Justice Minnema very clearly stuck down each of the husband’s arguments,  based on the presumption under Limitations Act, section 5(2), where parties are presumed to have known of the issues upon which the claim is based, unless the contrary is proven. Minnema J found that it was obvious that the husband had discovered, or ought to have discovered issues with the marriage contract at the date on which it was signed.  Furthermore, even if he had rebutted that presumption, it was evident that the husband had discovered that the viability of the marriage contract was an issue long before he issued his application.  This was due to the fact that the husband did not issue his application until almost 5 years after speaking with a lawyer in 2012 regarding the viability of the contract, during which he was given the impression that the lawyer “took the position that the Marriage Contract was not valid” and that the “contract was not worth the paper it was written on.”

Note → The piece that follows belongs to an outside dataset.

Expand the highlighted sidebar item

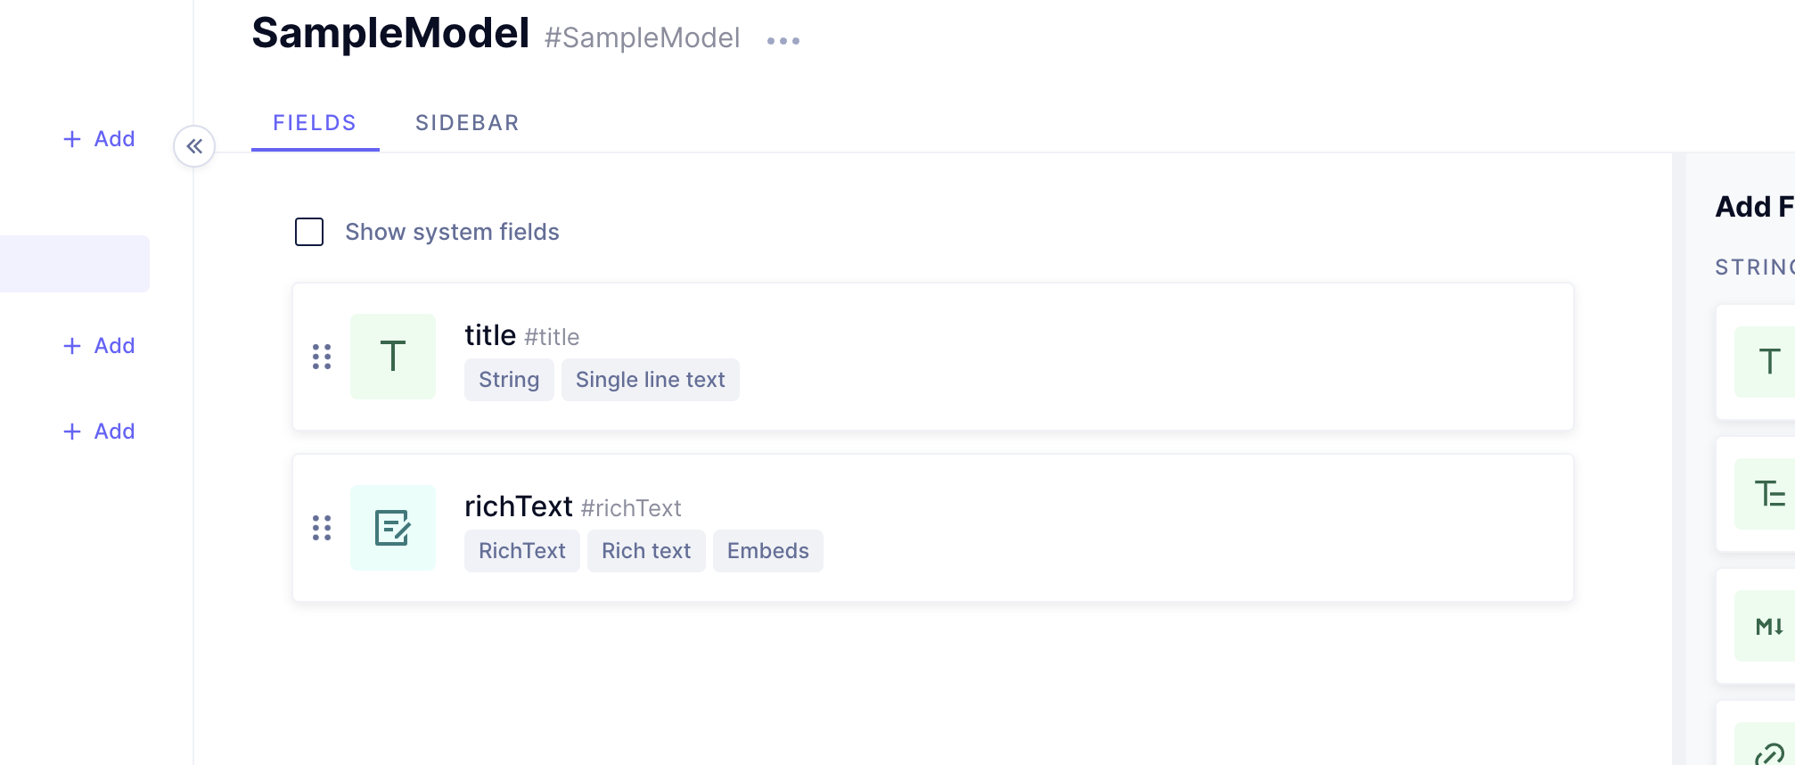74,263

Furthermore, it is well established law that confusion or ignorance of the law is not a defence and, as a result, the husband’s argument that this was a novel case and that he had not known about the limitation period, was not accepted by the court.  The husband’s final claim that the limitation period was suspended until 2017, due to incapacity was also not accepted by Minnema J.  The husband had claimed that he had mental health issues and bipolar disorder which delayed him from bringing his application. Yet again however, a legal presumption, this time in section 7(2) of the Limitations Act, resulted in his claim being dismissed.  This presumption provides that a person is capable of commencing a proceeding, unless the contrary is proven.  Justice Minnema found very clearly that the husband had not done so, and thus the presumption stood.

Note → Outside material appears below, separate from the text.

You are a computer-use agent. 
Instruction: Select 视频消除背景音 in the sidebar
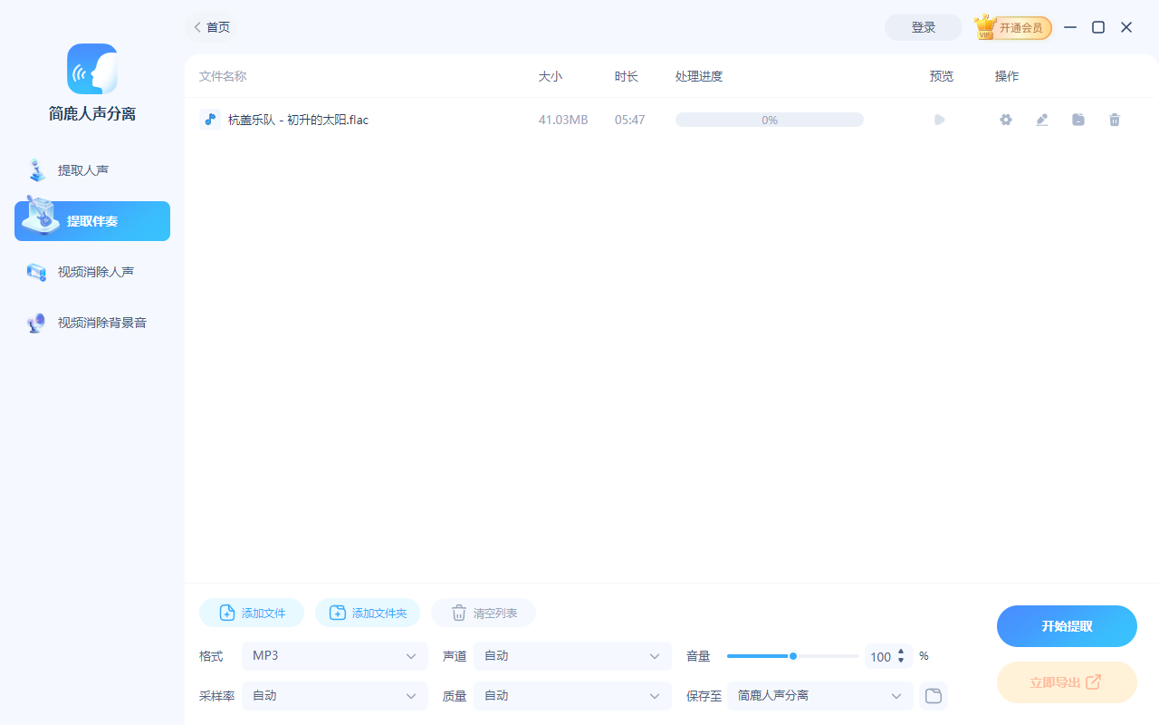(x=92, y=322)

What this case stands to emphasize is that when you seek to set aside a domestic contract dealing with support/equalization, you must do so in a timely manner.  The law very clearly states that the 2-year period applies, and while it is not impossible to argue to set aside the 2 year period, you cannot wait 5 years before bringing a claim and not provide an appropriate and justifiable reason for doing so, as was the case here.

Limitation period for common-law spouses (equitable claims)

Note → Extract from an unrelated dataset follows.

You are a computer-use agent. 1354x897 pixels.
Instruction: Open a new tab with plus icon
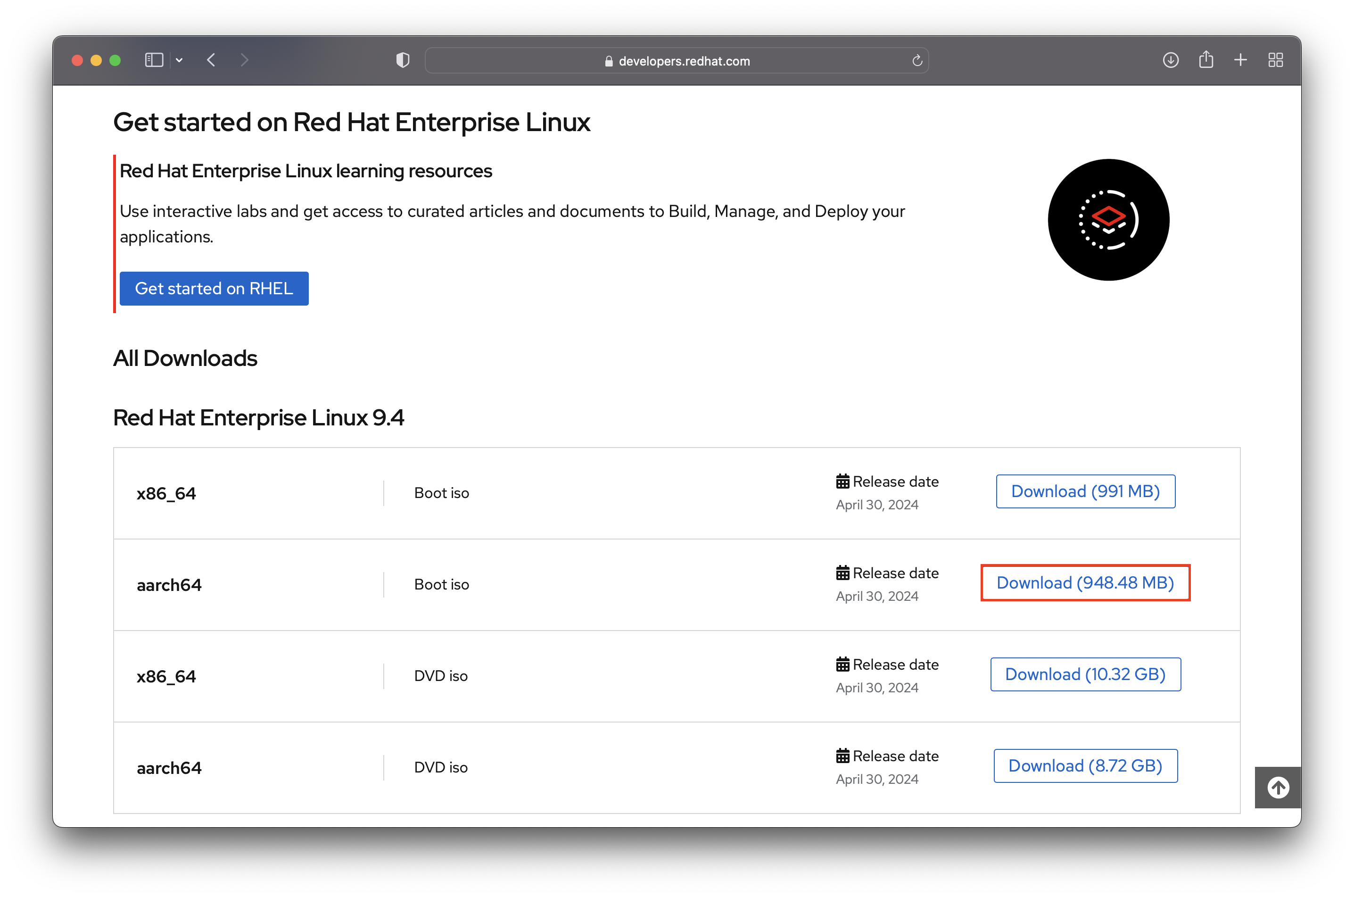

Also noteworthy is the limitation period for bringing equitable claims for an interest in property.  This was at issue in McConnell v Huxtable, 2013 ONSC 948 where Justice Perkins was faced with the question as to whether the 2 year limitation period of the Limitations Act, or the 10 year limitation period of the Real Property Limitations Act applied to claims of constructive trusts for an ownership in property where two partners resided during their relationship.  Justice Perkins concluded that because the equitable claim was for real property (or a monetary award in the alternative), it was governed by the 10-year limitation period.  On appeal to the Ontario Court of Appeal (2014 ONCA 86), the application of the 10-year limitation period was affirmed.  However, the court held that, where an equitable claim is not for real property (such as a monetary claim, also pleaded as “damages”), then the 2-year limitation period continues to apply, unless it is a monetary claim as an alternative to a real property claim, in which case the 10-year period applies.